Elle s’interrompit alors qu’Elvira hochait lentement la tête et qu’un sourire ambigu lui retroussait le coin des lèvres.

— Ils n’iront pas à la police, Bridget. Certainement pas s’ils pensent que c’est moi qui l’ai pris.

— Pourquoi ? Que voulez-vous dire ?

— Comme je vous l’ai appris, je vais avoir un tas d’argent à ma majorité. Je pourrai alors m’offrir plusieurs de leurs bijoux. Croyez-moi, ils ne feront pas de scandale. Allez vite changer ce bracelet et ensuite vous me retiendrez une place d’avion à Aer Lingus. Il faut que je prenne un taxi à présent, je suis déjà en retard de dix minutes. Je vous verrai demain à dix heures trente.

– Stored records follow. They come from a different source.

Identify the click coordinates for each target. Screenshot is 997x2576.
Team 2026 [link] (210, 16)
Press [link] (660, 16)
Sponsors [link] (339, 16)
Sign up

— Oh, Elvira ! Je souhaiterais que vous arrêtiez de prendre de tels risques, gémit Bridget.

Mais Elvira s’engouffrait déjà dans un taxi.

Miss Marple passa quelques moments très agréables chez Robinson et Cleaver où, après s’être laissé aller à acheter des draps, coûteux mais de si bonne qualité, elle avait commandé des torchons bordés d’une rayure rouge.

Ayant laissé son adresse à St. Mary Mead, Miss Marple prit un bus qui la déposa aux magasins Army et Navy.